Some people find vision daunting. Remember Charles Templeton, former evangelist, and coworker with Billy Graham? He lost his faith as a result of a disturbing vision. Interviewing Templeton for his book, The Case for Faith, Author Lee Strobel explains, “(Templeton’s) retreat from faith began with that Life magazine photo of the African mother holding her child who had died because of a simple lack of rain.” Because of this and other observed tragedies, Templeton concluded, “there cannot be a loving God”. His vision caused his faith to disintegrate.
Like Templeton, Daniel found vision daunting too. Yet vision was the very foundation of his prayer life. Esteemed highly by God for his emphasis on setting his mind to understand God’s ways, Daniel was rewarded with a formidable vision of Christ and of the future. Listen to how Daniel describes it.
“I, Daniel, was the only one who saw the vision…so I was left alone, gazing at this great vision; I had no strength left, my face turned deathly pale and I was helpless.” And later, “I said to the one standing before me, ‘I am overcome with anguish because of the vision, my lord, and I am helpless…my strength is gone and I can hardly breathe.’” As a result of his request, a heavenly messenger strengthened Daniel with words imbuing strength and peace. The vision became manageable, not only to Daniel, but also to generations of believers who have appreciated the prophetic revelations transcribed by Daniel.
What is the difference? Why did vision sidetrack Templeton’s faith but reinforce Daniel’s? Perhaps the answer is found in the comment made by the seraphic messenger in Daniel 10:12. He observed that Daniel’s prayers were heard as a result of him humbling himself before God. Vision plus prayerful humility equals expanding faith. Vision paired with arrogance results in diminishing faith.

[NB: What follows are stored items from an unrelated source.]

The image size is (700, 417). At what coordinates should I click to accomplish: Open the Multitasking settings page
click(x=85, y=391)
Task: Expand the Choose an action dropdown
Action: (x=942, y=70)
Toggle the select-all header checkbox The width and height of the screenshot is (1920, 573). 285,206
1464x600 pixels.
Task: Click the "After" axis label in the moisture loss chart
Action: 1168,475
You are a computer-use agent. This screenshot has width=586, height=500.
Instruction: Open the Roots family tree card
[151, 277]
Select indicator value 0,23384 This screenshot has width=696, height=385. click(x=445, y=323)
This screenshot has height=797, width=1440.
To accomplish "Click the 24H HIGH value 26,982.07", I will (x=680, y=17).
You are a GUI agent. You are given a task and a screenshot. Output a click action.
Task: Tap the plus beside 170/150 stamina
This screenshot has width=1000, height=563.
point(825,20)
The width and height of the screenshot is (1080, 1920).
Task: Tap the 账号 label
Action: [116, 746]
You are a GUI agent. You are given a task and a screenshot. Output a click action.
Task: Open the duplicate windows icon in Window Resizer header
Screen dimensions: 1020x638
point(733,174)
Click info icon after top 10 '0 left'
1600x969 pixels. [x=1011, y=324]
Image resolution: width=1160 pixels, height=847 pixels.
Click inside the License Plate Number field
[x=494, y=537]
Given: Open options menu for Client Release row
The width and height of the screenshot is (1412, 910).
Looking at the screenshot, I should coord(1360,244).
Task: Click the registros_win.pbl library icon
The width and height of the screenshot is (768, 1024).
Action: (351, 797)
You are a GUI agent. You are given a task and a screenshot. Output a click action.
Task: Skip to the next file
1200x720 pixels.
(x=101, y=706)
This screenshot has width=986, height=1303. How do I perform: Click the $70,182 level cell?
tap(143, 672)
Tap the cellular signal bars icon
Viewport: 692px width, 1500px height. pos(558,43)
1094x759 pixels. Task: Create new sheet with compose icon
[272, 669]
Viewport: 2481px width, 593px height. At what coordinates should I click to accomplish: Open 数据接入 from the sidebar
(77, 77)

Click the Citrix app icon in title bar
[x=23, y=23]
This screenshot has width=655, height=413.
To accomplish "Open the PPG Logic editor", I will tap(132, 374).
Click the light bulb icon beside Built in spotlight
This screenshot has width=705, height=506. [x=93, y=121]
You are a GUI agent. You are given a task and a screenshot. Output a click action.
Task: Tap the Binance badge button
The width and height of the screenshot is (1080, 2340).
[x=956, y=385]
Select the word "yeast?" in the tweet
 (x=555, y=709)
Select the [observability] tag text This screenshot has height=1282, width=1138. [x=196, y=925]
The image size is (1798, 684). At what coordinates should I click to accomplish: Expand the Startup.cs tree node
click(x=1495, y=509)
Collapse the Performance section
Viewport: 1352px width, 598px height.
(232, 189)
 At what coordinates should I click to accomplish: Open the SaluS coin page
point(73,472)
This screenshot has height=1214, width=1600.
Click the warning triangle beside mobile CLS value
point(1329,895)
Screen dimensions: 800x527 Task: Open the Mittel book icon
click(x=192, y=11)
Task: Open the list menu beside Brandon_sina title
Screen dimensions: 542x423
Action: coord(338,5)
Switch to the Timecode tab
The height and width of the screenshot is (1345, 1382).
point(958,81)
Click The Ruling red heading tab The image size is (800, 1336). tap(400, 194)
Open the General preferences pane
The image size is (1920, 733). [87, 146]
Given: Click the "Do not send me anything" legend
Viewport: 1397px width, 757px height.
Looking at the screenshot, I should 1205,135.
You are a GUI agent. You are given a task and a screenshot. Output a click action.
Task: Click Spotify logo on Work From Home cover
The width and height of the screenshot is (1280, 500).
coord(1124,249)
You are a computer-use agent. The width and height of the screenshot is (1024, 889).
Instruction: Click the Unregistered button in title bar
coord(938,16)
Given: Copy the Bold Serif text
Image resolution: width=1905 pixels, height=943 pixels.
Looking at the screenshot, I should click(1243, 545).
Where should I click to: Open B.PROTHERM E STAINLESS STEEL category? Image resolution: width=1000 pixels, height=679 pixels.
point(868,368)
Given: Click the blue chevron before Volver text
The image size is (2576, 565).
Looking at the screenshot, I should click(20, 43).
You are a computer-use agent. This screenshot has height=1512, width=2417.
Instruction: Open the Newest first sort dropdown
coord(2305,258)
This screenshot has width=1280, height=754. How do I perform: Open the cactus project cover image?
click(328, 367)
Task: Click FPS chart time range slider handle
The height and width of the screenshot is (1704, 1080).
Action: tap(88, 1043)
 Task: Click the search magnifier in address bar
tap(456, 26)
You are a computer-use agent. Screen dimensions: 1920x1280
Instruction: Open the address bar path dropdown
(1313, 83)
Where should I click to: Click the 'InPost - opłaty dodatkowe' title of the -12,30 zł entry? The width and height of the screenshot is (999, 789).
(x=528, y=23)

How do we make this truth applicable for our prayer lives? Firstly, as we enter into prayer with the Almighty One, we need humility; we must realize that there are some things we will never understand about Him. Sometimes he will reveal things to us through His Word or His Spirit that we can understand, but sometimes we will be daunted. We might be overcome with anguish, feel like our strength is being sapped, and lose our breath. His ways are not always our ways. Submit to that truth. He will reveal what is necessary as He sees fit. Trust Him for that.
Secondly, prayer-sustaining vision is granted to those who set their minds to gain understanding. It may not be so much a vision of heavenly messengers as of God’s planet earth project, God’s kingdom coming among mankind. To gain insight into God’s ways takes deliberate choice. It takes effort, spiritual effort, mental effort and physical effort. It takes Scripture-focused prayer, meditation on what God has said in order to dialogue appropriately with Him. The resulting worldview of honouring God becomes the foundation of our vision.
And finally, visionary prayers must be powered by divine strength. It is unthinkable that we could muster the drive, the passion, the energy to lever God into action. It must go the other way around. It is God’s Spirit who indwells and energizes the praying man, woman and child enabling them to envision His heart for the world.
With humility, with effort, and with the Spirit’s empowerment our vision for God’s presence becomes integral to a maturing prayer life. Rather than disintegrating, our faith will be given the opportunity for amazing growth. Any takers?